> Brief
Answer these from the text below on Coupeville High School volleyball.
(a) What record does the team hold?
(b) Which team will Coupeville play in Shoreline on Tuesday?
(c) In which category is Emma Mathusek at the top?

> Quoted text
'''

Everyone is chipping in.

As the Coupeville High School volleyball squad preps for its biggest match of the still-young season — a first-place showdown in Shoreline Tuesday against King’s — the Wolf spikers boast a flawless 5-0 record.

They’re doing it by getting solid contributions from everyone on the roster, from Chelsea Prescott ripping off wicked serves to Emma Smith dominating at the net.

Five matches in, that duo accounts for the top slot in seven of ten statistical categories, with Prescott tops in digs, aces, service points and service percentage.

Emma Smith is #1 in kill percentage, blocks and hitting percentage, while Scout Smith (assists), Maya Toomey-Stout (kills) and Emma Mathusek (service returns) each top a single category.

'''

> Recorded information
'''

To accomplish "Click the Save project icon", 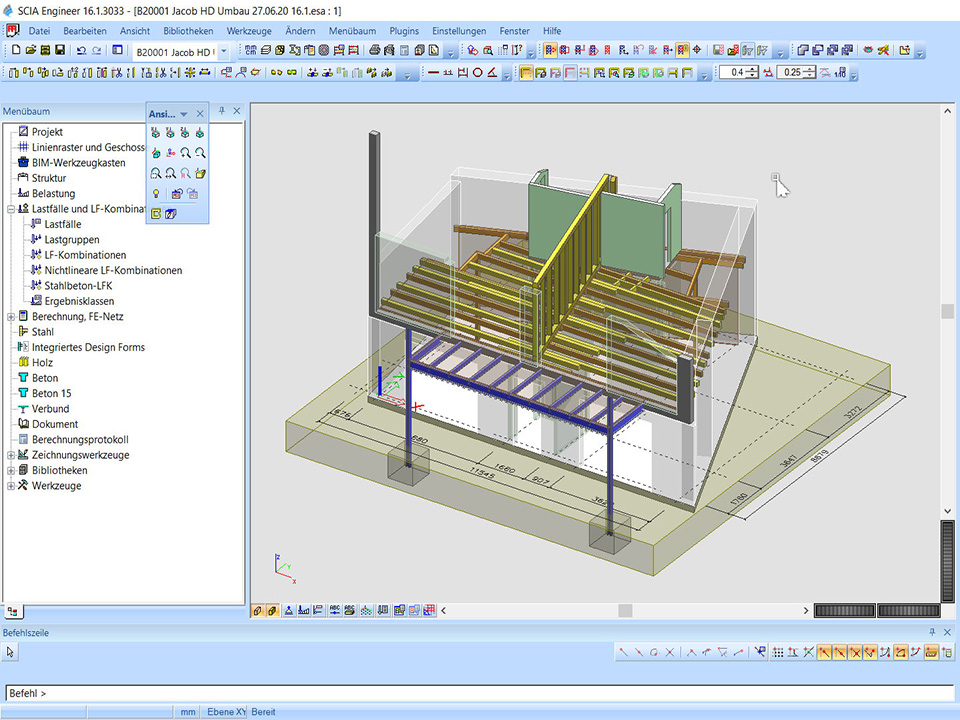I will pyautogui.click(x=60, y=51).
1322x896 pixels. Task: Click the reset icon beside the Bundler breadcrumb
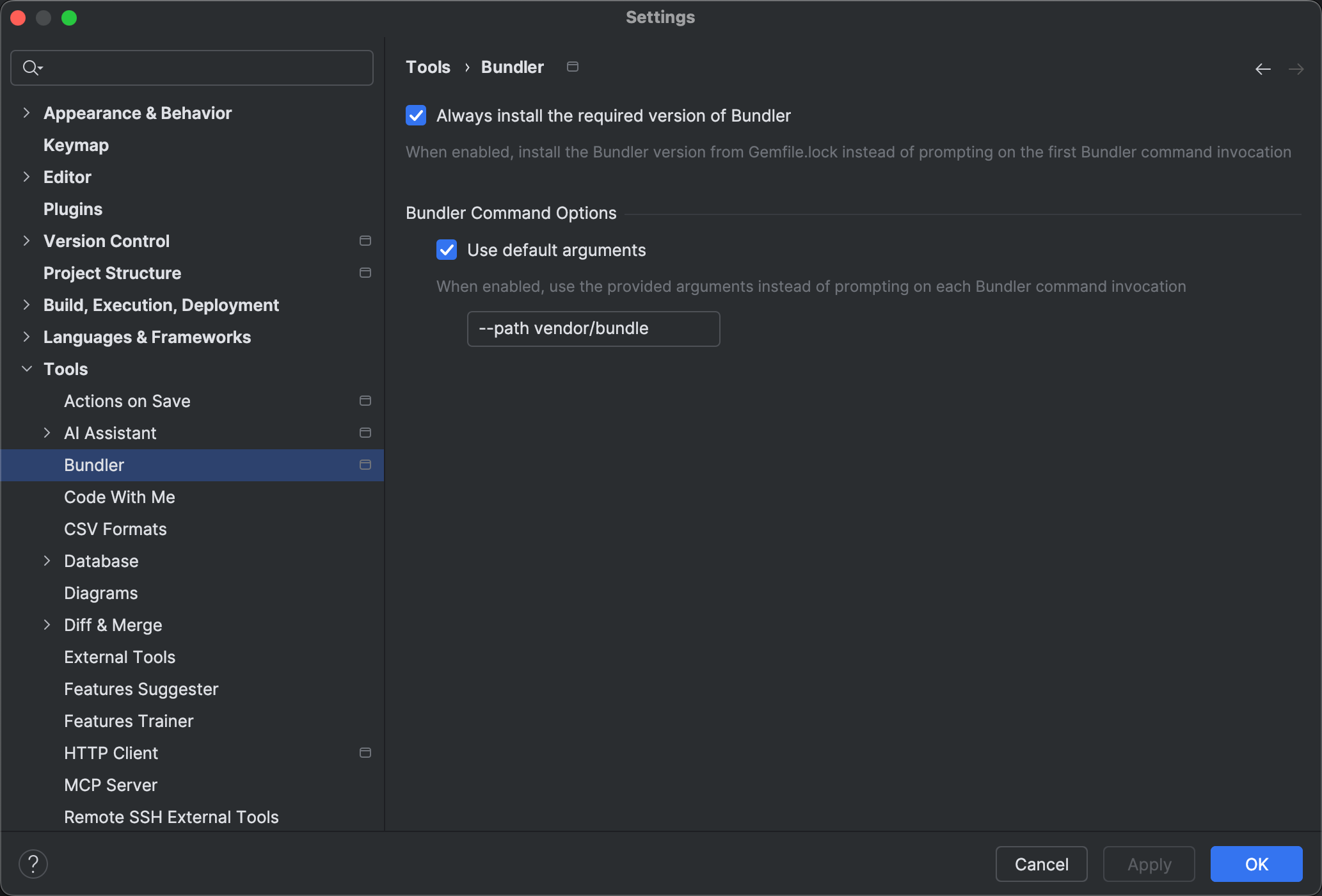click(572, 67)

'''

> In response
(a) 5-0
(b) King's
(c) Service returns